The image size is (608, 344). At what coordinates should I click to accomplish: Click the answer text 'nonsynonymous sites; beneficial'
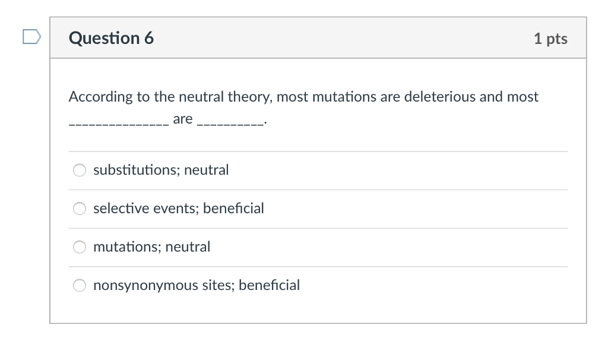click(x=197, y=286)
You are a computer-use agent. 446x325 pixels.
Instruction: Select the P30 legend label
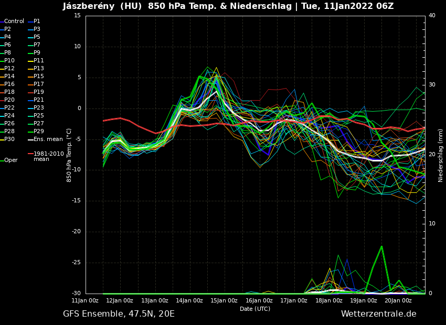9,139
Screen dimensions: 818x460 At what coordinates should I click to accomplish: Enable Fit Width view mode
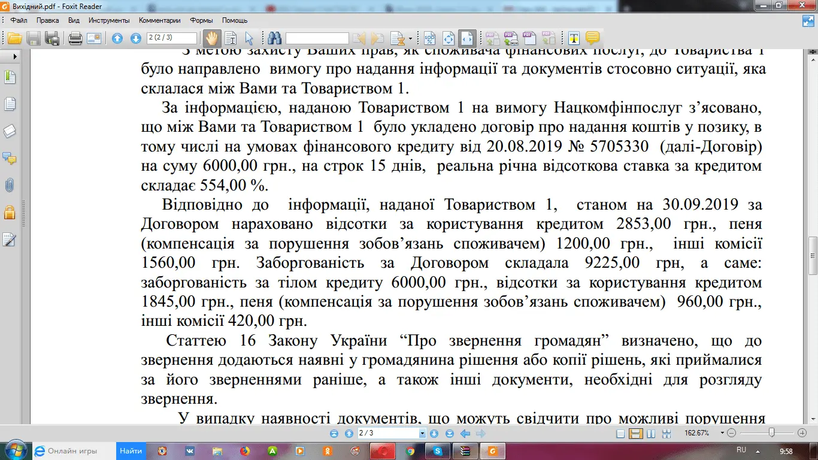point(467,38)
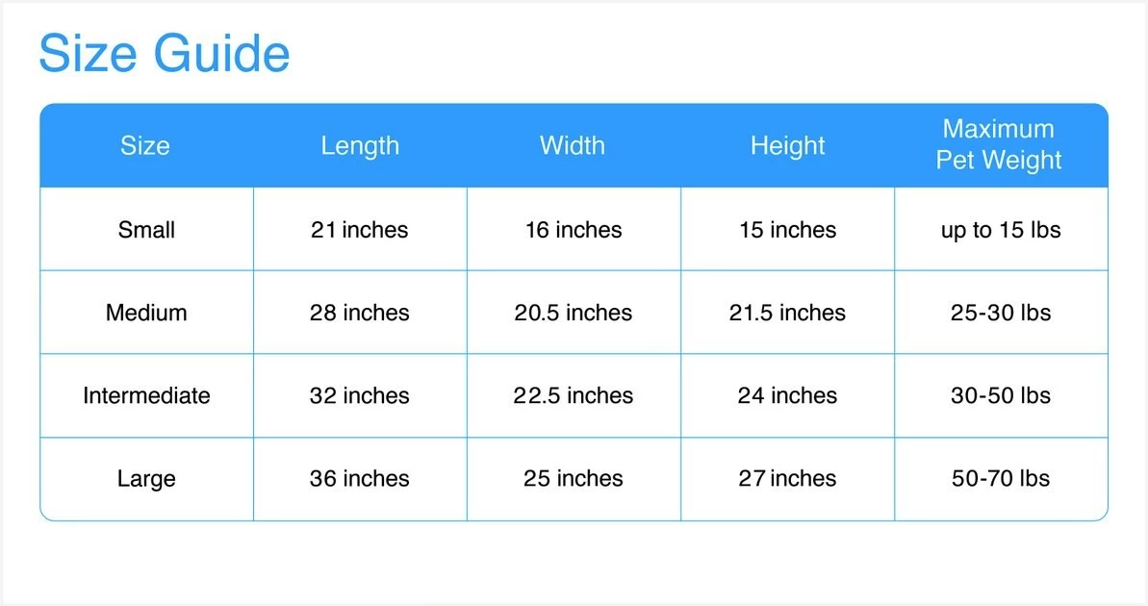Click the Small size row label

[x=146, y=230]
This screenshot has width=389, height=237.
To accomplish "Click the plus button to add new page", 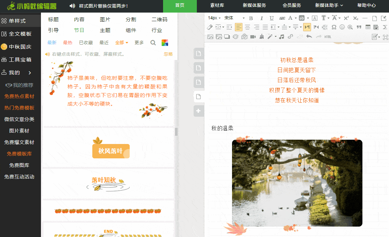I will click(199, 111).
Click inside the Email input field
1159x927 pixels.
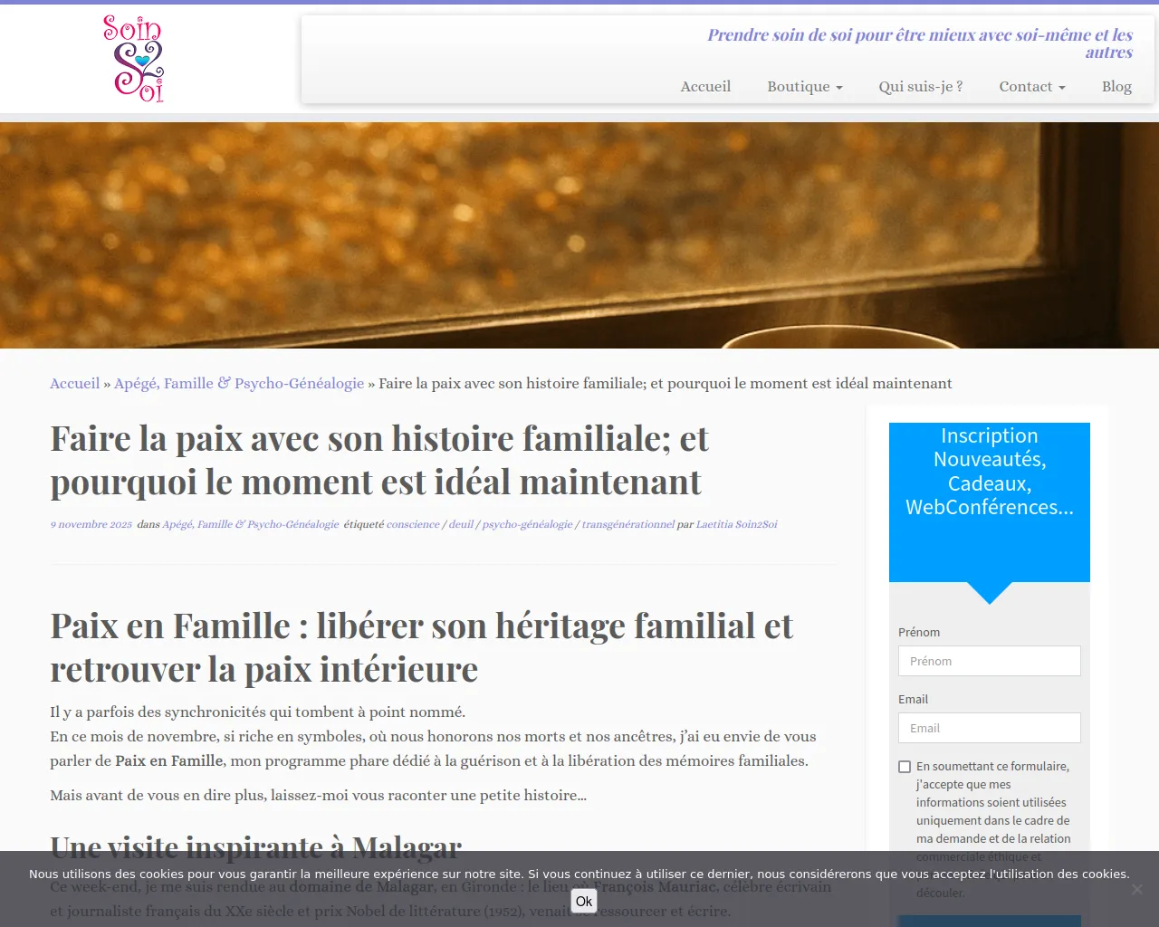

------------------------------------

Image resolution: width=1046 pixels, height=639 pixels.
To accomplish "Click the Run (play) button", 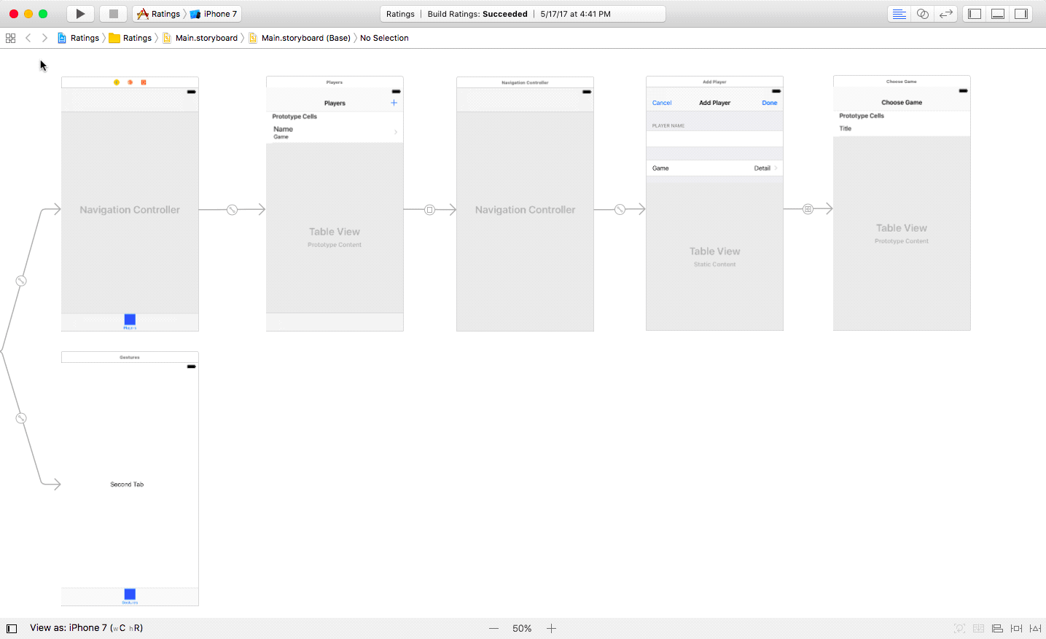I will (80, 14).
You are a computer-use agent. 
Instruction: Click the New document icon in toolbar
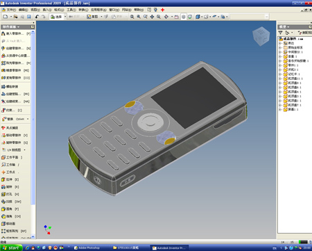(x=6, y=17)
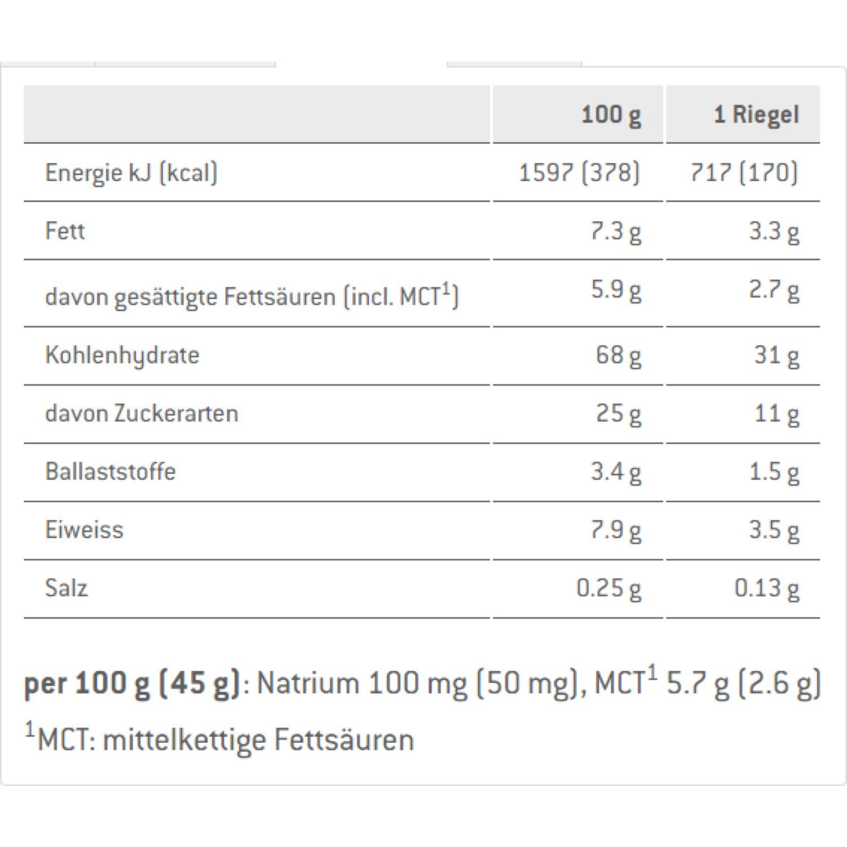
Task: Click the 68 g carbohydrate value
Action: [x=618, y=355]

------------------------------------

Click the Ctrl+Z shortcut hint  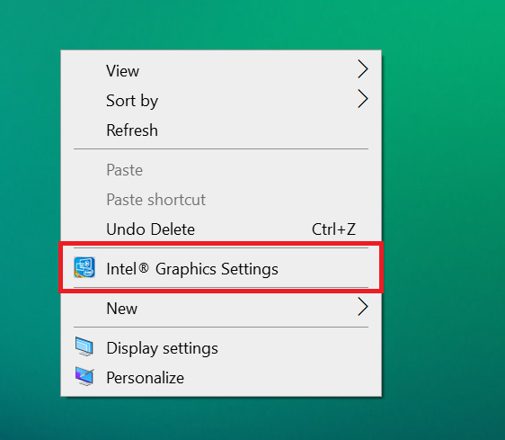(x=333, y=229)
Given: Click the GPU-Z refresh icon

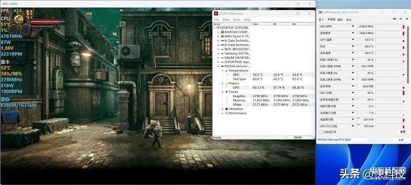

------------------------------------

Determine how many lines of the records contain the word "height". Reply with the number by itself.

2